We share many characteristics. I’m also driven by an internal imperative to be productive, and I also crave the appreciation of my peers. (I mean, look at me here, blogging.) The main difference is that I am, without having done anything to deserve it, by nature equipped with a strong working capacity and an even stronger sense of purpose. It’s easy to be productive when you know what you want to achieve and feel strongly motivated to get up and do it.
We often talk about these things, and my friend is really unhappy about them. But actually he’s far from improductive. He has a high-profile job that he does well even though he isn’t particularly interested in it. He just has this constant feeling that he should be doing more. Or rather, that he should already have done more. Written that novel, started that business, painted those paintings, recorded that album.
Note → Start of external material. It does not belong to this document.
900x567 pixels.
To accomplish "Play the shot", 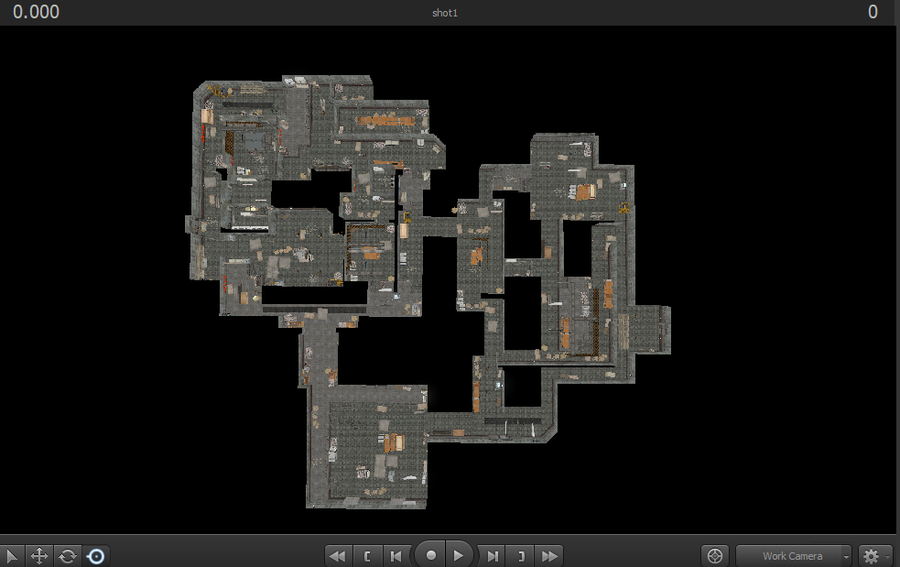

I always tell him he’s fine, that he’s doing far more than most, that the things he wishes he’d done usually don’t make that much of a splash, that most of the people who actually get around to doing them are morons. I tell him nobody will care a hundred years from now whether he achieved all the stuff he’d have liked to or not. I tell him the only sensible purpose in life is to have fun together, and that death is just the discontinuation of both fun and woes. I sincerely believe all this on the intellectual level.
But I understand his feelings completely. At heart, wordlessly, I too buy the idea that my self-worth is contingent on what I achieve. If I hadn’t somehow also received this drive, this purposefulness, this giftedness that is more focussed for being less broad, then I’d be as unhappy as my friend.
OK kids, comments?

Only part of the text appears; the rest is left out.